##### Text passage

Richard Wilbur catches the moment of that world’s passing thus:

MERLIN ENTHRALLED

In a while they rose and went out aimlessly riding.
Leaving their drained cups on the table round.
Merlin, Merlin, their hearts cried, where are you hiding?
In all the world was no unnatural sound.

Mystery watched them riding glade by glade;
They saw it darkle from under leafy brows;
But leaves were all its voice, and squirrels made
An alien fracas in the ancient boughs.

Once by a lake-edge something made them stop.
Yet what they found was the thumping of a frog,
Bugs skating on the shut water-top,
Some hairlike algae bleaching on a log.

Gawen thought for a moment that he heard
A whitehorn breathe “Niniane.” That Siren’s daughter
Rose in a fort of dreams and spoke the word
“Sleep”, her voice like dark diving water;

And Merlin slept, who had imagined her
Of water-sounds and the deep unsoundable swell
A creature to bewitch a sorcerer,
And lay there now within her towering spell.

Slowly the shapes of searching men and horses
Escaped him as he dreamt on that high bed:
History died; he gathered in its forces;
The mists of time condensed in the still head

Until his mind, as clear as mountain water,
Went raveling toward the deep transparent dream
Who bade him sleep. And then the Siren’s daughter
Received him as the sea receives a stream.

Fate would be fated; dreams desire to sleep.
This the forsaken will not understand.
Arthur upon the road began to weep
And said to Gawen, “Remember when this hand

Once haled a sword from stone; now no less strong
It cannot dream of such a thing to do.”
Their mail grew quainter as they clopped along.
The sky became a still and woven blue.

##########
##### Provided records

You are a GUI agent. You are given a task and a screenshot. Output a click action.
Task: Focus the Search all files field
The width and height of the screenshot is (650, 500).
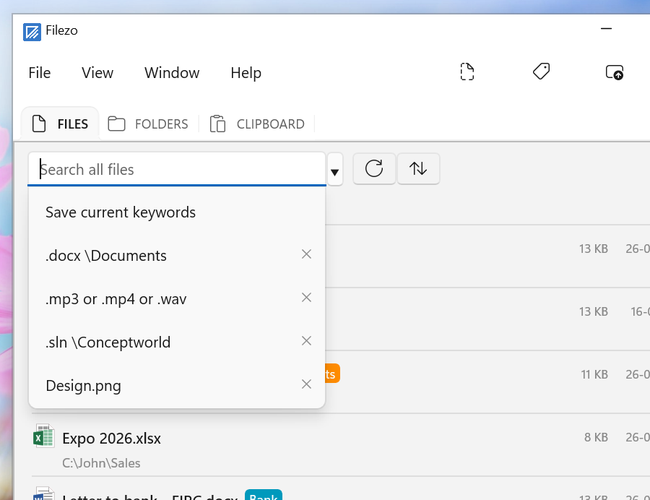(x=177, y=170)
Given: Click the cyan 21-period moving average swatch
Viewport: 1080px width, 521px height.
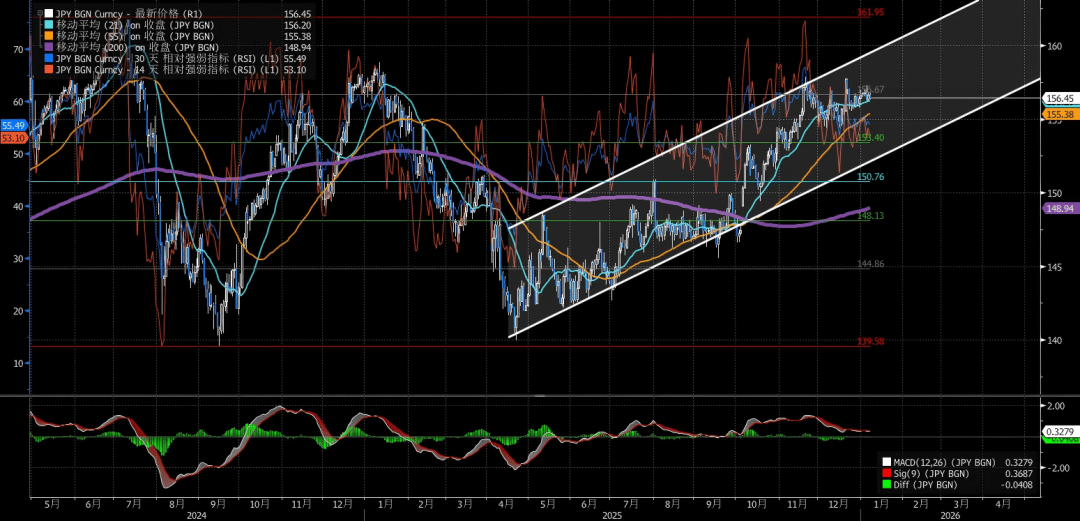Looking at the screenshot, I should (50, 26).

##########

■ Using the information ■
1. In the passage containing "Merlin Enthralled," list the three things the riders found when something made them stop by a lake-edge.
2. In the passage containing "Merlin Enthralled," restate the stanza beginning "Mystery watched them riding" as one short prose sentence that keeps its main details.
3. Carry the passage containing "Merlin Enthralled" forward, picking up after its final line, "The sky became a still and woven blue."

■ Activity answers ■
1.
- The thumping of a frog
- Bugs skating on the shut water-top
- Some hairlike algae bleaching on a log

2. Mystery watched the riders pass from glade to glade and seemed to darken beneath the leaves, yet it spoke only through the leaves, while squirrels made a strange commotion in the old branches.

3.
In our time, the Otherworld shimmered in the books of our childhood, was luridly painted on the big screen and has become the haunt of digital realms. Yet at this moment it seems most distant, an abstraction. Maybe that distance has to do with the fading of the real world, the inability of imagined worlds to resurrect the myth of the living one. Certainly there are rhetorical and poetic challenges finding hints of the Other amid such damage; the doors themselves are burning, withering, decaying, flooding.

What does a voyage to the Otherworld come to mean in the Anthropocene? Our day is parallel to the late Medieval, where the voyage of a saint had no better luck finding the old Otherworld as discovering any new one. What echoes today do we hear in this  oem by the bishop-king of Cashel, Corma mac Cuilennain, who died in 908, as he contemplated a journey of penance on the sea:

Shall I go, O king of the Mysteries, after my fill of cushions and music, to turn
my face on the shore and my back on my native land?
Shall I cut my hand with every sort of wound on the breast of the wave
which wrecks boats?
Shall I leave the track of my two knees on the strand by the shore?
Shall I take my little black curragh over the broad-breasted, glorious ocean?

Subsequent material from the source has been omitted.